#### Extracted text:
On 1/14/21 3:30 AM, John Maindonald wrote:
> This relates to the betabinomial error family.
>
> Note that, in the way that the model is formulated in glmmTMB,
> the binomial is a limiting case of the betabinomial as phi goes to
> infinity, not a special case. This seems to me somewhat unfortunate.
> Was the parameterization used chosen in preference to other possibilities
> for any particular reason? The sigma parameter in the gamlss implementation
> is 1/phi, with a log link as the default, where phi is the betabinomial sigma
> parameter. I am not sure what the limiting lower value of intra-class correlation
> rho is, if the link is set as “identity”, but in theory it might do mildly negative.
>
> Is there any particular reason for the glmmTMB parameterization?
>
> The theory, if the sigma parameter is suitable parameterized, allows the
> intra-class correlation rho to go negative. See:
> Prentice, RL. 1986. “Binary Regression Using an Extended Beta-Binomial Distribution,
> with Discussion of Correlation Induced by Covariate Measurement Errors.” Journal of
> the American Statistical Association 81 (394): 321–27.
> Does anyone know of a readily usable implementation of that more general
> error model?
>
>
> John Maindonald email: john.maindonald using anu.edu.au<mailto:john.maindonald using anu.edu.au>
>
>
> If you specify "dispformula=~1”, the output is the same as when a dispformula is not
> specified. Certainly, that is the case for models with a betabinomial error. One can
> extract phi as “phi=sigma(obj)

#### Given information:
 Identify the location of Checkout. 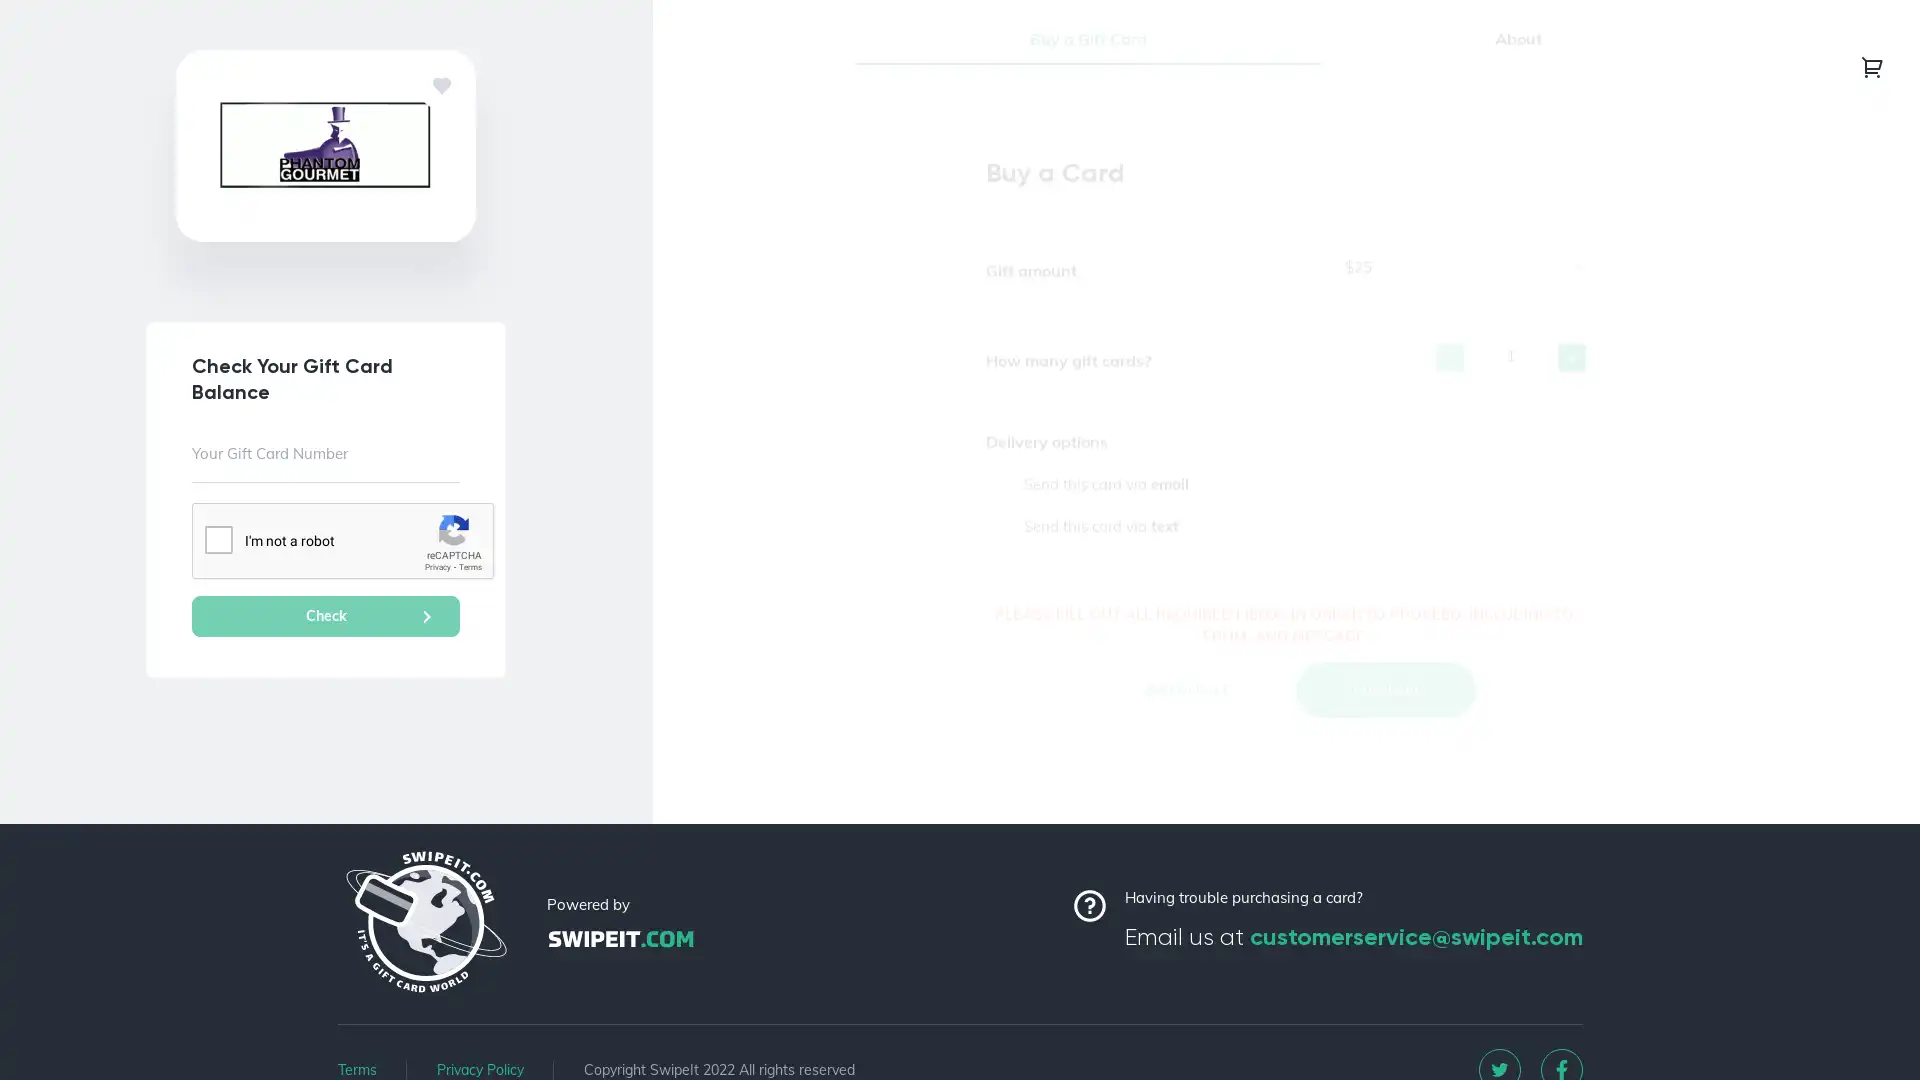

#### Work instruction:
Reproduce the passage of the email on the betabinomial error family starting at "On 1/14/21 3:30" and ending at "me somewhat unfortunate.", renaming every "betabinomial" as "beta-binomial".

#### Expected output:
On 1/14/21 3:30 AM, John Maindonald wrote:
> This relates to the beta-binomial error family.
>
> Note that, in the way that the model is formulated in glmmTMB,
> the binomial is a limiting case of the beta-binomial as phi goes to
> infinity, not a special case. This seems to me somewhat unfortunate.